CBRE estimates around 15.9 million sq ft of Central London office space will be released back into the market by the end of 2027 due to upcoming large lease expiry events.
EPC data is available for around 80% of this stock or 12.6 million sq ft. Of this, only 6% is classified as energy efficient with an EPC of A or B while 94% (11.9 million sq ft) has an EPC lower than C, and is therefore categorised as energy inefficient based on Sustainable Finance Disclosure Regulation definitions.

Using proprietary retrofit data, the real estate advisor predicts the cost of upgrading this stock to energy efficient standards could be up to £370 million. This sum does not include unrelated building improvements, and equates to around 9% of this stock’s estimated capital value.
CBRE’s analysis, based on trends from its new Sustainability index, indicates that if the 11.9m sq ft is not upgraded to higher energy efficiency standards it will experience a sharp fall in capital value. In contrast, we expect upgraded stock to have more resilient capital values. CBRE predicts the £370 million of capital expenditure for upgrading the stock could be offset by more resilient capital values within three years.
Sam Carson, Head of Sustainability Valuation and Advisory Services at CBRE UK said the main reason for this surprisingly short ‘payback period’ is the rapid erosion of value for inefficient assets.
“Even though building upgrades may not immediately pay for themselves in terms of operational savings, it’s likely that on average the renewed occupier and investor interest they bring will result in a stronger investment performance that quickly outweighs upgrade costs,” he continued.
“This was evidenced in our recent Sustainability Index report. However, we do acknowledge there will be cases where upgrade costs are unlikely to be recouped and repurposing to other uses may be preferable.”
CBRE’s new Sustainability Index, released in November 2023, found energy-efficient office assets recorded stronger investment performance compared to inefficient office assets over the period from Q1 2021 to Q2 2023, with annualised total returns at -1.4% compared to -4.6% for inefficient offices.

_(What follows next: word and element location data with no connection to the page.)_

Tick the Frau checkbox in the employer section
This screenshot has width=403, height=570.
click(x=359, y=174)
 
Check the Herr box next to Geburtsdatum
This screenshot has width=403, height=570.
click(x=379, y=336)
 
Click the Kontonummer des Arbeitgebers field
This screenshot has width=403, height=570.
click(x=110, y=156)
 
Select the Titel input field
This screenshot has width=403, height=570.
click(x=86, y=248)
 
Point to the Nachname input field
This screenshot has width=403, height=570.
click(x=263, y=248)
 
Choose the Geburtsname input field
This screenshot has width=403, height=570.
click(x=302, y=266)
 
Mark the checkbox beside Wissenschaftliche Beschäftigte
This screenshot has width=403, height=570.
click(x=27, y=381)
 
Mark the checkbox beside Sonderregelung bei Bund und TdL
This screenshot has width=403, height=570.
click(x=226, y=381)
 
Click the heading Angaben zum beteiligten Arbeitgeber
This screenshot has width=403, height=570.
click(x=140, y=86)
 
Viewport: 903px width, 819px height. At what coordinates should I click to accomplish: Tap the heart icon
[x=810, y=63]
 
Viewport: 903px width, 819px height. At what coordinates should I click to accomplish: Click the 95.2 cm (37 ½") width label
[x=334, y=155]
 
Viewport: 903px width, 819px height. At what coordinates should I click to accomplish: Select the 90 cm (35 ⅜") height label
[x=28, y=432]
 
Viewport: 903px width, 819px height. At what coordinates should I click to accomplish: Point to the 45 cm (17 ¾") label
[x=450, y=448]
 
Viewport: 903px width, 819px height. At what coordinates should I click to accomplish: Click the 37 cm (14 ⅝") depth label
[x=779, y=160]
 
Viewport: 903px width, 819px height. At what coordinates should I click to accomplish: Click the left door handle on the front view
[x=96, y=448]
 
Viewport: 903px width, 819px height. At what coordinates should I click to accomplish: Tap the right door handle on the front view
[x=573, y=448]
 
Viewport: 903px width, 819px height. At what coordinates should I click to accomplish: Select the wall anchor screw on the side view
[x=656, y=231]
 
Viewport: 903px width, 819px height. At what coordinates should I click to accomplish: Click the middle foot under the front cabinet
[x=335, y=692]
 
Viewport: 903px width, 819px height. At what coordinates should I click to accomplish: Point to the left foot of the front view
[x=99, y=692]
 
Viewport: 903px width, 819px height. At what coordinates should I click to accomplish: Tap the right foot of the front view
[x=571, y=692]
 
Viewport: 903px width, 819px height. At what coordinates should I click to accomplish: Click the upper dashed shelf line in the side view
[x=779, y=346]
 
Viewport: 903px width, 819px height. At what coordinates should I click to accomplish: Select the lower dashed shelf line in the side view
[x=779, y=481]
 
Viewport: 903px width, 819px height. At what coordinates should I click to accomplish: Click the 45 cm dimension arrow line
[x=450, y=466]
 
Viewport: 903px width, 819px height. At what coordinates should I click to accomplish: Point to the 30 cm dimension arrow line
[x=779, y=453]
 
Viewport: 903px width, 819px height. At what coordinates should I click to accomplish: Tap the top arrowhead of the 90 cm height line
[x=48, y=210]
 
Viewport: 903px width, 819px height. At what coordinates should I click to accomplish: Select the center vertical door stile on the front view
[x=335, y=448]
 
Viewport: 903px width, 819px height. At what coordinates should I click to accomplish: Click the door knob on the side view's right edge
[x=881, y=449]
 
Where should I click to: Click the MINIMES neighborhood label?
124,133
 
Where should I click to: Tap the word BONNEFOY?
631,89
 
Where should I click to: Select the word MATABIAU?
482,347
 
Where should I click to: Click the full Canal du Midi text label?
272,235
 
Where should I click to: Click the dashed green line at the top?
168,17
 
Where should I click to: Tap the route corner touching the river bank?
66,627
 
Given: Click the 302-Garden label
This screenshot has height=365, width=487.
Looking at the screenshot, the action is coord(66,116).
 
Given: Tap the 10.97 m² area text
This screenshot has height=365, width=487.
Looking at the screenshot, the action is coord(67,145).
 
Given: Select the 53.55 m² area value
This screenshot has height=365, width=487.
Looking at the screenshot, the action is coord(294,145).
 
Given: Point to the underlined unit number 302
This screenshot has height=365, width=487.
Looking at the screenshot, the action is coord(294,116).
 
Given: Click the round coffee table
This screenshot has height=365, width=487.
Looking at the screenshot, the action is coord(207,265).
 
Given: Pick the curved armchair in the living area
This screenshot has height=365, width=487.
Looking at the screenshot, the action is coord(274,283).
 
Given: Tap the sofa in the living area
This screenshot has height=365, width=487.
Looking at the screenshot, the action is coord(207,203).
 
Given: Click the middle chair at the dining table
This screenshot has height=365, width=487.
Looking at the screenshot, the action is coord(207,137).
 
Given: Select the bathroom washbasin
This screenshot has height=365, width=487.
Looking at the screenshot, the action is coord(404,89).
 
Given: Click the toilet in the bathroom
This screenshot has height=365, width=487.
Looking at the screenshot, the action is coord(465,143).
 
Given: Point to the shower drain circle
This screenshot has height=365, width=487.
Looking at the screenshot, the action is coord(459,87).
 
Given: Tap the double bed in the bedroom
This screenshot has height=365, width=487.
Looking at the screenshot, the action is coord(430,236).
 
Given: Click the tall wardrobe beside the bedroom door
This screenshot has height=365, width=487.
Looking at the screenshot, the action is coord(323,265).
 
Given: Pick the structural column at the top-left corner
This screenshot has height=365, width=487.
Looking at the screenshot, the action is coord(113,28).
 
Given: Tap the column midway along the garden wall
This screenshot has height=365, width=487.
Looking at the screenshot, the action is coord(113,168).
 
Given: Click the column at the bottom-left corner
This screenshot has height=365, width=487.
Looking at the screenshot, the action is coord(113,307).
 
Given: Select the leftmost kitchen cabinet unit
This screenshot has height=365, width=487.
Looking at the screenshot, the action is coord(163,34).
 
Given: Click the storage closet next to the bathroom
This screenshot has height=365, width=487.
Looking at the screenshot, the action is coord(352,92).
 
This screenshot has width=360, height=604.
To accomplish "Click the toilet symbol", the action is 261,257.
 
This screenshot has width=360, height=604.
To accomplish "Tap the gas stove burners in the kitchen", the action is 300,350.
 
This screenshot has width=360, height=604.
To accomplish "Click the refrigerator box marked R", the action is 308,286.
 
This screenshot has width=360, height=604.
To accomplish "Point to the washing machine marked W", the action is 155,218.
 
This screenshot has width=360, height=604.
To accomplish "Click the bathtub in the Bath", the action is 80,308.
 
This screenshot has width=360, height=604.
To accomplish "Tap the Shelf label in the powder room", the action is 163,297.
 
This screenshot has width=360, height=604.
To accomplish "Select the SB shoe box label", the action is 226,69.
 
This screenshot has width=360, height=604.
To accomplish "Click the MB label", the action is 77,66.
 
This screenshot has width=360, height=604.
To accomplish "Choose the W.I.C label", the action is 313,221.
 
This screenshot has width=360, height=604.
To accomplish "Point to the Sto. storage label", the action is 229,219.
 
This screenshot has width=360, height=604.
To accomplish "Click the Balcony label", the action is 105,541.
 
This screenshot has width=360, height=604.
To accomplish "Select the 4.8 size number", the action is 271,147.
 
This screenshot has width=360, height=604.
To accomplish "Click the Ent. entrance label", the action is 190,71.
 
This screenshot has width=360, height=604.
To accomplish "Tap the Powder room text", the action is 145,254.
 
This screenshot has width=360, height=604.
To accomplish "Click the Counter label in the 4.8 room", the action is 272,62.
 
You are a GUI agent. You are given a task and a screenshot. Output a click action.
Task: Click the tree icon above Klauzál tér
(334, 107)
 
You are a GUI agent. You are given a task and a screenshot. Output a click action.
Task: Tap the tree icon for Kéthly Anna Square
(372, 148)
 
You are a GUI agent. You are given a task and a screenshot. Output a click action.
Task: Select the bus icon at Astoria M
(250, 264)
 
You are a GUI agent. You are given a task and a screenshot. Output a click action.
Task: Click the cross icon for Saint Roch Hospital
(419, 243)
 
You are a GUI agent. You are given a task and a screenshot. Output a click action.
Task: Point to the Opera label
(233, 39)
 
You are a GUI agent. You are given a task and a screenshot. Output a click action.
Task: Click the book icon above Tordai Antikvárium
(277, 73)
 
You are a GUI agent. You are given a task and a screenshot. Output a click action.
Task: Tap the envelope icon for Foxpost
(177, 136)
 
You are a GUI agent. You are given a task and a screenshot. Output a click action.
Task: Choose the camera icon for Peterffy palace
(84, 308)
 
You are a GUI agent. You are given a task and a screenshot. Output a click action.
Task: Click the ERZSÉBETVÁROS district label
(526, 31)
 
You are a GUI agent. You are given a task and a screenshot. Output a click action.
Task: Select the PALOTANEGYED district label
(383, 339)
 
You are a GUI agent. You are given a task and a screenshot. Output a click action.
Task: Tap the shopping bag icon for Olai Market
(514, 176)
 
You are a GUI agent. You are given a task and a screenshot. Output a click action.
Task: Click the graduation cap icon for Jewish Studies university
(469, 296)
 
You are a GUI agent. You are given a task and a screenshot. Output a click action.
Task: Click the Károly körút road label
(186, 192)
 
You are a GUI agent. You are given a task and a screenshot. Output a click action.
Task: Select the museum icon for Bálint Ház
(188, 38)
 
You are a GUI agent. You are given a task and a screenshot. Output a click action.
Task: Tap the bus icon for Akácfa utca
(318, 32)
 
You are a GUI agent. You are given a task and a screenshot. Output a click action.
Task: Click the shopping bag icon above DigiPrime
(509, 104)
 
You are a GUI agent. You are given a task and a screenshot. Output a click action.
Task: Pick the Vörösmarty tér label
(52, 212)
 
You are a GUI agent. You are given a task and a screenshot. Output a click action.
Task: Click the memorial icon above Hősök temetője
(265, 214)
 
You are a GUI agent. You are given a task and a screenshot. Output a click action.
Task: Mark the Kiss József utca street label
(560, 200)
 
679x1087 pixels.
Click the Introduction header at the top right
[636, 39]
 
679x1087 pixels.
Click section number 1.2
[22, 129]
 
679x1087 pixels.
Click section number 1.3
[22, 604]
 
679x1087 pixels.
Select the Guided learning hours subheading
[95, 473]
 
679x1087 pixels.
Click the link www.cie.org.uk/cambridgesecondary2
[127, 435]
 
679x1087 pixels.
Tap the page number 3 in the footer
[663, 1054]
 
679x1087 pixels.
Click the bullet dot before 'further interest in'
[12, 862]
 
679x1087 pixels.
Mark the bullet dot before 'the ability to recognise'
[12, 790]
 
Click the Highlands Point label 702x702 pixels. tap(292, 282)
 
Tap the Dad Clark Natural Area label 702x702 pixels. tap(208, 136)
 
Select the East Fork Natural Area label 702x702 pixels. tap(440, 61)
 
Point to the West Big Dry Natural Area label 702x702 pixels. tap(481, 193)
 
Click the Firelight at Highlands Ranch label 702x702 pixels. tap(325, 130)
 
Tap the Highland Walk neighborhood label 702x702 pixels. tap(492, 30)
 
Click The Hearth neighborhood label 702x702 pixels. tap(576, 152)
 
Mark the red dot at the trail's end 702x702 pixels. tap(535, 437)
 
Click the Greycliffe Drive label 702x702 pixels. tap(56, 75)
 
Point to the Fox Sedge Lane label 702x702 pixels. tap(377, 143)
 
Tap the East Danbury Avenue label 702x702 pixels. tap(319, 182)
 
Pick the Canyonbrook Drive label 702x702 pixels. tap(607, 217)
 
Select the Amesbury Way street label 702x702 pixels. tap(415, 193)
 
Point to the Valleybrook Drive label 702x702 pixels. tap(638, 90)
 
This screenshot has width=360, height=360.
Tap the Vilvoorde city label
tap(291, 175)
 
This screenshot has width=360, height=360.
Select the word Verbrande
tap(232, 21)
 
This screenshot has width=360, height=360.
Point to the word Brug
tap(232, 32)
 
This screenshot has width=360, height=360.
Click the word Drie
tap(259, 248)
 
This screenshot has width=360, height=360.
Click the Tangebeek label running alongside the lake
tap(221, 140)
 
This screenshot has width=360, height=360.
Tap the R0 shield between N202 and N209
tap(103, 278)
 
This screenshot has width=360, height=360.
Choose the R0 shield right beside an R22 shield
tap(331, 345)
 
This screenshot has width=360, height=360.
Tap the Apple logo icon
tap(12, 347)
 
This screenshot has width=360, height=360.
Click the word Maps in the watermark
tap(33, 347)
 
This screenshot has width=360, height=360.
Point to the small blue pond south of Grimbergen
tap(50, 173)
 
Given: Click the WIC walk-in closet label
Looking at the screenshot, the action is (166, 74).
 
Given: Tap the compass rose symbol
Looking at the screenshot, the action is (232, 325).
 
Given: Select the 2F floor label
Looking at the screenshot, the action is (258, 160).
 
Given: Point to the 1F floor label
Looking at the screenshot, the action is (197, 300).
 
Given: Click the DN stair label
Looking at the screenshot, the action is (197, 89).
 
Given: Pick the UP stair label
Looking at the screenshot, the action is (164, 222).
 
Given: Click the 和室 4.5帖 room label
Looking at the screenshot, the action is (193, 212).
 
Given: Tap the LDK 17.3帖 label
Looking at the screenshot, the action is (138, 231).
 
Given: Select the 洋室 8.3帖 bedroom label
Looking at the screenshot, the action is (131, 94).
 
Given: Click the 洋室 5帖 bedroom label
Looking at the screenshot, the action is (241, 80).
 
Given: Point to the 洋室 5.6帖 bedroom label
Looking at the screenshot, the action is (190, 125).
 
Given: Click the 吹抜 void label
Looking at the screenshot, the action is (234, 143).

Toby Radcliffe, Sustainability Research lead, at CBRE UK added that improving the energy efficiency of Central London’s stock would be a key step towards addressing the supply and demand imbalance for high quality space. “CBRE’s new Sustainability Index, released in November 2023, found energy-efficient office assets recorded stronger investment performance compared to inefficient office assets over the period from Q1 2021 to Q2 2023, with annualised total returns at -1.4% compared to -4.6% for inefficient offices,” he explained.